Numpy 2.0
Description
Ruff suggested a few things to change but I cannot test because I install both numpy=2.0.0.rc1 and numba (any version including the most recent 0.59.1) (incompatibilities in python abi).
Related Issue
- [x] Closes #688
- [ ] Related to #
Checklist
- [x] Checked that the pre-commit linting/style checks pass
- [ ] Included tests that prove the fix is effective or that the new feature works
- [ ] Added necessary documentation (docstrings and/or example notebooks)
- [x] If you are a pro: each commit corresponds to a relevant logical change
Type of change
- [ ] New feature / enhancement
- [ ] Bug fix
- [ ] Documentation
- [x] Maintenance
- [ ] Other (please specify):
Removed the custom Complex C types... I have no context as to why they were necessary, so that definitely needs careful review.
This is code that seems to have been there mostly from the beginning.
Edit seems to be needed to define operations like * :(
Edit seems to be needed to define operations like
*:(
In what context?
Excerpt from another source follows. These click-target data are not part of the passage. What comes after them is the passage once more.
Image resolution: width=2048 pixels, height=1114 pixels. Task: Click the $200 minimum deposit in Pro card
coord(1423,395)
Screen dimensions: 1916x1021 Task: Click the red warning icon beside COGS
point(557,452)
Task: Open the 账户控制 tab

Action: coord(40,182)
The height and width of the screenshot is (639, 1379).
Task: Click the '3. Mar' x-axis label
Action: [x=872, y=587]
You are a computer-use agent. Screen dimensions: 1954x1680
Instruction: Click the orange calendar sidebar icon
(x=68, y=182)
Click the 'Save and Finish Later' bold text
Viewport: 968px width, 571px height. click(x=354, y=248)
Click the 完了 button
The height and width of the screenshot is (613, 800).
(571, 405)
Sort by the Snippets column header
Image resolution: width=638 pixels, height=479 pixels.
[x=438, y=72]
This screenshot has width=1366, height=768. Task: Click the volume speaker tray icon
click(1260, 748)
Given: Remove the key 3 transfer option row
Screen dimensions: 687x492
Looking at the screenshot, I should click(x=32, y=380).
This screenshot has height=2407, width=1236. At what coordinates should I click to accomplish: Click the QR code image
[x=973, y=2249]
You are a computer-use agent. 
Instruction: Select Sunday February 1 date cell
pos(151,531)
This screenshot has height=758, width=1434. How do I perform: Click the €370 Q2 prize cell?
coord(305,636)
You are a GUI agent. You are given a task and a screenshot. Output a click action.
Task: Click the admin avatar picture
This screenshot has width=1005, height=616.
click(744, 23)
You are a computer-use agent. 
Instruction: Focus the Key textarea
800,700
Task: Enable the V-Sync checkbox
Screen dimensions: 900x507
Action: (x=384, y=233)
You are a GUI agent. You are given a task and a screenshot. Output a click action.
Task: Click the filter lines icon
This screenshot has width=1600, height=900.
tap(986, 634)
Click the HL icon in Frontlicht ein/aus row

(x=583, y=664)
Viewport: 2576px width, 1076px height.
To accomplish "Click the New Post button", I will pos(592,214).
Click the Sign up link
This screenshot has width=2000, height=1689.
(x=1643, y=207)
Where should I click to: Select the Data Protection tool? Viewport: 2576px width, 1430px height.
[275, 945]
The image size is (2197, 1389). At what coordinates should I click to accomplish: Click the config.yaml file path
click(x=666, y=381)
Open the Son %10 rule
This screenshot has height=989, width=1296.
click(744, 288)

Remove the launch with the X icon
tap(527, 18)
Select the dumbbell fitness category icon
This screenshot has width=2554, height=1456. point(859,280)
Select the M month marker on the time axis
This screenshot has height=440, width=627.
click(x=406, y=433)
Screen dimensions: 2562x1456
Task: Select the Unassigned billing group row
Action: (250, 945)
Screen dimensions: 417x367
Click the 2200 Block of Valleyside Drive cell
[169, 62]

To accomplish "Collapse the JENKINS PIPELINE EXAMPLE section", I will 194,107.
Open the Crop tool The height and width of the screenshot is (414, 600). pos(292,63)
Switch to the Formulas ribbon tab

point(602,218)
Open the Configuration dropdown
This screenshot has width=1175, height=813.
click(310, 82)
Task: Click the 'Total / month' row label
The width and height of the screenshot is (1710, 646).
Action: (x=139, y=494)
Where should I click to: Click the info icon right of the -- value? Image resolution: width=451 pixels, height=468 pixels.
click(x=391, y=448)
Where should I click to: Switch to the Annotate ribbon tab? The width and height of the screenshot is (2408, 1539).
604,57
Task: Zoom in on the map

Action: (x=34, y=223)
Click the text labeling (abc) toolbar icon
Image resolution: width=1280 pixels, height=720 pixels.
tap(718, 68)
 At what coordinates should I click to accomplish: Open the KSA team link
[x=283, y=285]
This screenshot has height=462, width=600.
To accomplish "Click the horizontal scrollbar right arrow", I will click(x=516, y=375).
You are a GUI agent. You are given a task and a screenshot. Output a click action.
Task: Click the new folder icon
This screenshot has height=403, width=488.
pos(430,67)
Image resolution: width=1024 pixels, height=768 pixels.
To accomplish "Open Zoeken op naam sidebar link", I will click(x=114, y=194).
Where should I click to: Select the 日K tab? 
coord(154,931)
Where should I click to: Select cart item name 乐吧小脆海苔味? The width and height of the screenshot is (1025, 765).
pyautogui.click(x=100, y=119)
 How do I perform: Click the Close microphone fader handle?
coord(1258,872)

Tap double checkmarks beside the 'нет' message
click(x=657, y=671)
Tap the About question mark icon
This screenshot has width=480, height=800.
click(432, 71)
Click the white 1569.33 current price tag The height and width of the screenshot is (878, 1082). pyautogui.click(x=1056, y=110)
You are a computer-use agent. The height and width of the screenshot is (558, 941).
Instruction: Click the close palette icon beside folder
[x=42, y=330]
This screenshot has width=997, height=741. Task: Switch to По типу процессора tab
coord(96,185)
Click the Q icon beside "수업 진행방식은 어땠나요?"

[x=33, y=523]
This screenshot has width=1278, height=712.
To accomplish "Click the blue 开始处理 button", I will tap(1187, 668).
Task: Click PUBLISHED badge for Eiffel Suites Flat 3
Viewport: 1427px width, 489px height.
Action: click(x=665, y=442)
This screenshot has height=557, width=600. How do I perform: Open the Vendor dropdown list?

If it is in array indexing, then this syntax was only added on Python 3.11 (I found out recently about this).
No, this is C(++) code, multiplication of complex scalars.
Maybe @michaelosthege finds this interesting xD?
These are the breaking changes: https://numpy.org/devdocs/numpy_2_0_migration_guide.html#complex-types-underlying-type-changes
Friendly note that it will be necessary to revert 1235d08b1c75aa1458beb9f978d7ba3dfe3424db on the next rebase in order to unpin numpy<2.
Now with numpy 2.0 released it would be nice to be compatible with it.
Now with numpy 2.0 released it would be nice to be compatible with it.
There's some esoteric C++ code for complex variables that I didn't want to dig too much into
Now with numpy 2.0 released it would be nice to be compatible with it.
There's some esoteric C++ code for complex variables that I didn't want to dig too much into
Is this PR stalled? The numpy release notes seem to suggest what changes need to be made (replace x.real and x.imag with calls to some new functions in the numpy C-API). I can try to implement those changes.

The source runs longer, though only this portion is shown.